Business users who rely on cloud storage providers like Dropbox and Box now have some improved tools in their collaboration arsenal, thanks to a set of integrations that Microsoft announced Wednesday.
Office Online users can now work in real time on documents, spreadsheets and presentations shared inside Box, Dropbox, Citrix ShareFile and Egnyte. That means those folks who don't use Microsoft's systems to store their files will still be able to use the Office web apps to work together on the same file all at once.
The real-time, co-authoring feature was already available for people who used Microsoft OneDrive and SharePoint.
In addition to the Office Online support, Office for iOS now also supports editing documents directly from Box, following Microsoft's integration with Dropbox to provide that same functionality. Other cloud providers, including Edmodo, Egnyte and ShareFile, will be following suit soon, according to Microsoft.

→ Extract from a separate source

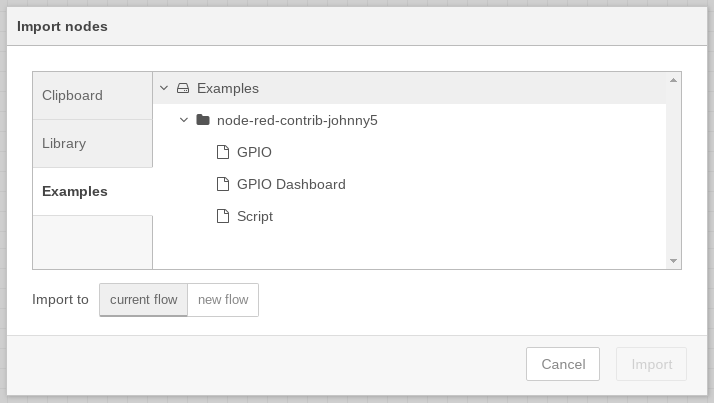
Task: Collapse the node-red-contrib-johnny5 folder chevron
Action: tap(184, 120)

That means users who store their files with those cloud providers will be able to access them from the relevant Office apps without having to jump through hoops.

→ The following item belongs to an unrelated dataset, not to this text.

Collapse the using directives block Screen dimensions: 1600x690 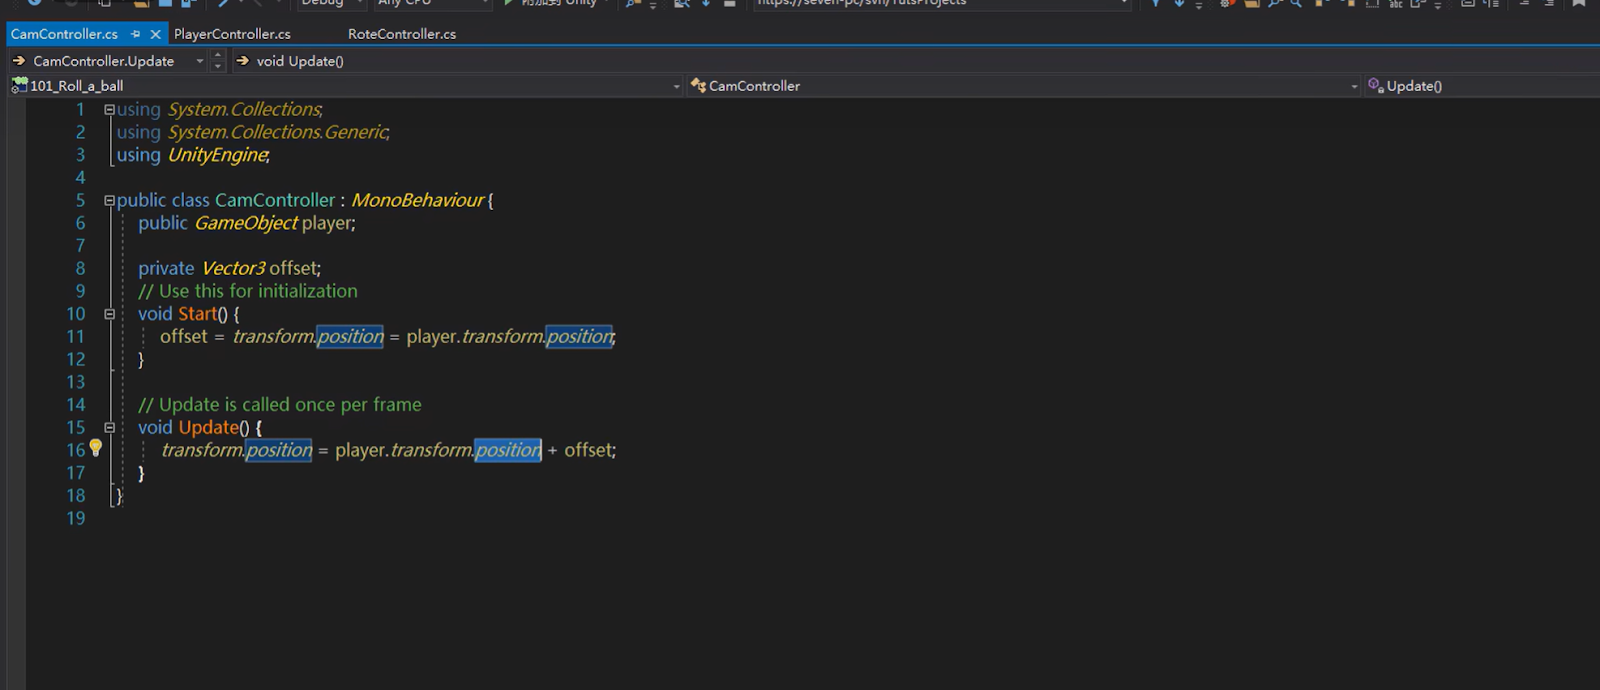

Finally, Microsoft also announced that Box and Dropbox will integrate with Outlook.com, so that users of those services will be able to send attachments that they have stored in the cloud either as traditional files or as shared links. It's a feature that will allow people to bypass the traditional limits on attachment size, if they need to share large files like videos.
According to Box CEO Aaron Levie, the changes required a lot of work from Microsoft to make its systems work with other storage providers. Overall, he thinks that the new integrations are part of a larger trend in the cloud software-as-a-service market toward providing more and deeper open integrations between platforms.
Wednesday's announcements are part of Microsoft's Cloud Storage Partner Program, which allows companies like Box and Dropbox to work with the tech giant and integrate their services with its productivity software. The move makes sense for Microsoft, since it's competing hard with Google in the real-time collaboration market, and not everyone is interested in storing their files in OneDrive or SharePoint.
What remains to be seen is how deep any cloud storage integration will go within Microsoft's products. The company is currently working on making real-time co-authoring possible for SharePoint and OneDrive users inside the Office 2016 desktop applications, and already has a working integration for Word 2016. It will be interesting to see if that gets extended to other storage providers.
Levie wasn't able to shed any light on Microsoft's plans, but he said that the company's strategy and the way the cloud market is going in general point toward a future where real-time co-authoring could be possible anywhere, regardless of what device someone is using.
"It would certainly make sense that you’ll see more of a consistent experience no matter what the user endpoint is," Levie said.